While the people analytics category of HR tech was emerging in the 2012-2015 period, data-driven HR had been around for a while but having a people analytics function was still pretty much an anomaly within most organizations. During these early days, when people analytics was part of HR it was typically played out as a niche (and often one-off) activity by individuals with technical skills and an interest in data. People analytics was growing but it was not yet a widely practiced discipline.

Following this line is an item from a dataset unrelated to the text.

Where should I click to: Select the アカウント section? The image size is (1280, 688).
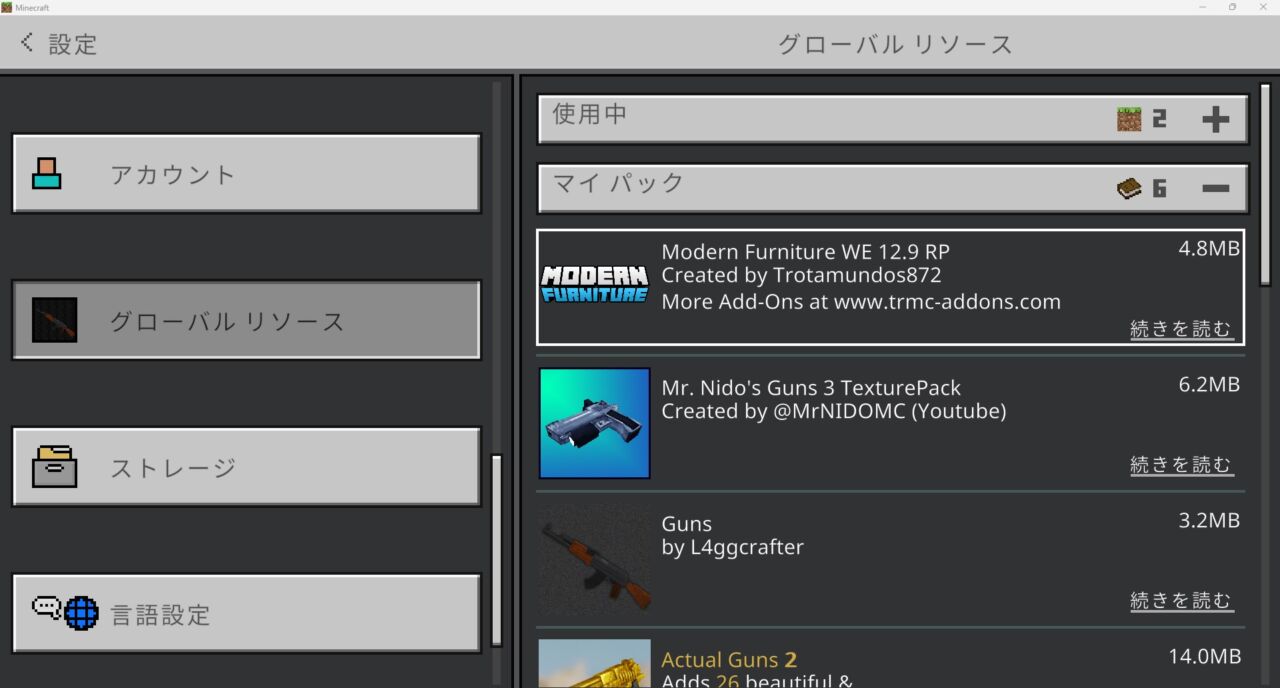point(245,173)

What was happening during this time however, was the coming together of a number of influences that helped make people analytics an imperative for HR:

  • People data was starting to be considered of much higher value in organizations given the war for talent, the high proportions that we spend on “human resources”, and that CEOs were becoming more and more convinced and vocal that people were/are their most crucial asset.
  • Sources of people data (candidate and employee) were rapidly expanding and this data was more accessible due to cloud-based apps being bought by HR, in addition to more advanced data management, integrations and APIs.
  • HR tech vendors jumping on the bandwagon of analytics claiming they offered people analytics solutions.
  • Nearly every HR tech vendor started to claim they had people analytics, big data and predictive in an effort to pump valuations and ride the marketing wave but caused tremendous noise and marketplace confusion. In reality, most of them didn’t have anything beyond single dimension reporting on the data which their transactional system generated – a far cry from people analytics. All but a few of these claimants were transactional HR systems and therefore, did not employ one of the most crucial components of any people analytics technology – an HR-specific data warehouse for optimizing the complex structure of multi-sourced HR data.

The result is that HR started to have more data and more systems – but they weren’t able to move beyond single-dimension reporting on the data isolated in their transactional systems.

This leads us to what we call the universal problem in HR.

The Universal Problem Related to People Analytics

Deeper Dive into the Universal Problem

  • HR and people data are everywhere – largely stuck on islands (i.e. your transactional HR tech). 
  • Not only is that HR tech landscape continually being expanded with new systems and additional sources of rich data, there’s no real plan to have a bridge across these islands – or unifying the data into one single view of the truth. Essentially, these islands of HR data are accelerating in their disparity and in the volume of historical data they are collecting.
  • This disparate HR data could and should be used to make better people and business decisions.
  • There is an emerging, yet still limited understanding of the people-side of business outcomes and how to most effectively use your people data to create new value.
  • The value of your data increases dramatically when you combine and connect multiple sources – resulting in your data having multiple dimensions.
  • Managing, connecting and combining HR data for business intelligence is extremely complex and can be considered somewhat of a dark-art (if you disagree with this, have you ever done it – with HR data, at scale with continuously refreshed data?)
  • Enabling information delivery of a company’s most sensitive data (people data) to the right person at the right time, while ensuring confidentiality, privacy and information security is not only really complex, but absolutely mission critical from many angles. A data breach of this type could sink any company.
  • HR reporting and analytics needs have traditionally been considered by IT teams as lower in priority than other corporate requirements.

These challenges often result in HR reporting being executed in its most simple, single dimension fashion, with spreadsheets being manually created time-and-time-again.

Needless to say, spreadsheet-based HR reporting introduces many risks including data integrity, limited access management controls, limited data management capabilities, and raw data being downloaded from systems with little governance or internal control.

Don’t get me wrong, spreadsheets are great for getting going and prototyping, but they tap out very quickly and should not play a key role in enterprise-grade HR reporting and people analytics.